The Significance of Intraocular Pressure Alterations from Common Therapeutic Interventions: Preliminary Study with Clinical Implications
Objective: Human intraocular pressure (IOP) is normally controlled within narrow limits to maintain ocular form and firmness while allowing abundant retinal perfusion. Dangerous IOP elevation can occur when this equilibrium is challenged by common therapeutic manoeuvres which acutely increase intraocular volume or acutely decrease eye wall volume, such as intravitreal injection or scleral buckling. The purpose of this study is to confirm the relationship between acute intraocular volume changes and IOP elevation in an experimental model, review the pertinent literature, and discuss the ocular tolerance for acute IOP elevation as well as how to avoid related complications.

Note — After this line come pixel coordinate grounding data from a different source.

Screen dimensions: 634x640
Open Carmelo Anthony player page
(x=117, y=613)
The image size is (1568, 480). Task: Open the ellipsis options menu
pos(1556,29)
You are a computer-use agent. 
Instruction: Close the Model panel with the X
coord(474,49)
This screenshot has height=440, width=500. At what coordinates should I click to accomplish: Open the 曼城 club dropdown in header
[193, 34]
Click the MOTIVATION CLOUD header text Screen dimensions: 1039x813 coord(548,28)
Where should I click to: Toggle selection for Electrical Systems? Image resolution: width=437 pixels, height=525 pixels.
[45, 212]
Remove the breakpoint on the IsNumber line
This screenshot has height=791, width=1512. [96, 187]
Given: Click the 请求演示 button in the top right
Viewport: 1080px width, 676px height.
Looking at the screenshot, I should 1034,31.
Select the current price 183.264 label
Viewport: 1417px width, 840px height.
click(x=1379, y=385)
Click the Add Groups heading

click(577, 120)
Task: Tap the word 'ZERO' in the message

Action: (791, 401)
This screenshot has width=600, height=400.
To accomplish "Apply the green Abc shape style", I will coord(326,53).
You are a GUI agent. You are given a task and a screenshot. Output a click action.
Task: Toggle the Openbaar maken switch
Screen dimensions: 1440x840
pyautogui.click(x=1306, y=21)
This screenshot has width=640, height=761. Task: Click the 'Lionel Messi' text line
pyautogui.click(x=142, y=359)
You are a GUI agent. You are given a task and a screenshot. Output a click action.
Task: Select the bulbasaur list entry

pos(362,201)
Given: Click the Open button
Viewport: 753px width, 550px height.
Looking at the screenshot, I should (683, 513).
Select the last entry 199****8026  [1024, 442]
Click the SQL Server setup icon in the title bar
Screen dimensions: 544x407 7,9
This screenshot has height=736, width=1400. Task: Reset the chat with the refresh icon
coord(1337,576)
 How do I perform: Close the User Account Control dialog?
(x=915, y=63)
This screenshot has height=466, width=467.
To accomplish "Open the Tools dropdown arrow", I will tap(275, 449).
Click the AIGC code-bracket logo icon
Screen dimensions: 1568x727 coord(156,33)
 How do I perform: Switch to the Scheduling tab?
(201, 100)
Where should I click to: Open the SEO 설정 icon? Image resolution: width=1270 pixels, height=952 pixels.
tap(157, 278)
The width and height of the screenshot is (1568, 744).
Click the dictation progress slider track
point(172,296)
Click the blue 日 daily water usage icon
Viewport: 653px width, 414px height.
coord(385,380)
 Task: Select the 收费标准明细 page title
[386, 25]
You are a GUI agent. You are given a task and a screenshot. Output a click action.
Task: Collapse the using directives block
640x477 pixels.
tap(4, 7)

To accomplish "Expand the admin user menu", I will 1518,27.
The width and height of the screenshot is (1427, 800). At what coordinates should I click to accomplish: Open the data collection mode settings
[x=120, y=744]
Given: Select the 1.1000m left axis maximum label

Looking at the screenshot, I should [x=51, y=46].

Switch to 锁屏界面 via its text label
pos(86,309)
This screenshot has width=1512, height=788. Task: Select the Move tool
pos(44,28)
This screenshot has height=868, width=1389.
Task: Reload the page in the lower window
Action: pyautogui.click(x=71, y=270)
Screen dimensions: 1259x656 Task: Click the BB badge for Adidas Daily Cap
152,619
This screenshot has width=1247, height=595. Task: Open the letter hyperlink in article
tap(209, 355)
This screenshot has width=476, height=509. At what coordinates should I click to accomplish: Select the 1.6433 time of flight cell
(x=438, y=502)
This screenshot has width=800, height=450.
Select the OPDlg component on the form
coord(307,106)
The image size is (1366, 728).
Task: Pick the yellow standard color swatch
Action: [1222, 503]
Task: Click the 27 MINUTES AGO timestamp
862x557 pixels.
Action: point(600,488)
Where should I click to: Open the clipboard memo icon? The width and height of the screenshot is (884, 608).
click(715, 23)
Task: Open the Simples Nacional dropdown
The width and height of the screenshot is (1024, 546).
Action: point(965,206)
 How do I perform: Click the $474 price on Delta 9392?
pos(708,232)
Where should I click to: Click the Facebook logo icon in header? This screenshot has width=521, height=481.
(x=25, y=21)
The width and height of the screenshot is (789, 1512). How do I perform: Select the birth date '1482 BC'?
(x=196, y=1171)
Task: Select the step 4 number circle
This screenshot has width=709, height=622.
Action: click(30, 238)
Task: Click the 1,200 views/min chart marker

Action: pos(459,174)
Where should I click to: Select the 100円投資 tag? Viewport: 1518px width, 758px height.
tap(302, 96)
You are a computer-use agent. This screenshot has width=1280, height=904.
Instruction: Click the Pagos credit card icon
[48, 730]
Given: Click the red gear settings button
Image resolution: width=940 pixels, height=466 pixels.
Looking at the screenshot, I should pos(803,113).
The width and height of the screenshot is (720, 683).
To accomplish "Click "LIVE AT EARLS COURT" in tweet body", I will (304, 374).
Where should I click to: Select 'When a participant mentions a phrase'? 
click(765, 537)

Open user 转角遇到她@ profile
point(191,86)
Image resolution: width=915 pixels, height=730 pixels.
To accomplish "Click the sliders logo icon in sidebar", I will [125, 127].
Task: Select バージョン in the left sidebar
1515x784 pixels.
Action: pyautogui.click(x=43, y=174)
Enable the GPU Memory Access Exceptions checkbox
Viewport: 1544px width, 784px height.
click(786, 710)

Methods: A porcine eye model was used to demonstrate the relationship between the volume of normal saline or air injected into the vitreous and resulting IOP increase. Incremental injections of normal saline or air were performed and IOP measured.
Results: Both normal saline and air injections of only 0.2 ml resulted in a dramatic increase of IOP. Injection of 0.3 ml or greater increased IOP to levels which potentially compromise retinal perfusion. Similar volumes of scleral buckling cause equivalent pressure elevations.
Conclusion: Dangerously elevated IOP caused by acute ocular volume changes associated with therapeutic intraocular injection or with scleral buckling may compromise retinal perfusion and may necessitate medical or surgical therapeutic manoeuvres. The safe interval for complete central retinal artery occlusion is probably only about 15 minutes rather than 90 minutes as commonly expressed in the literature.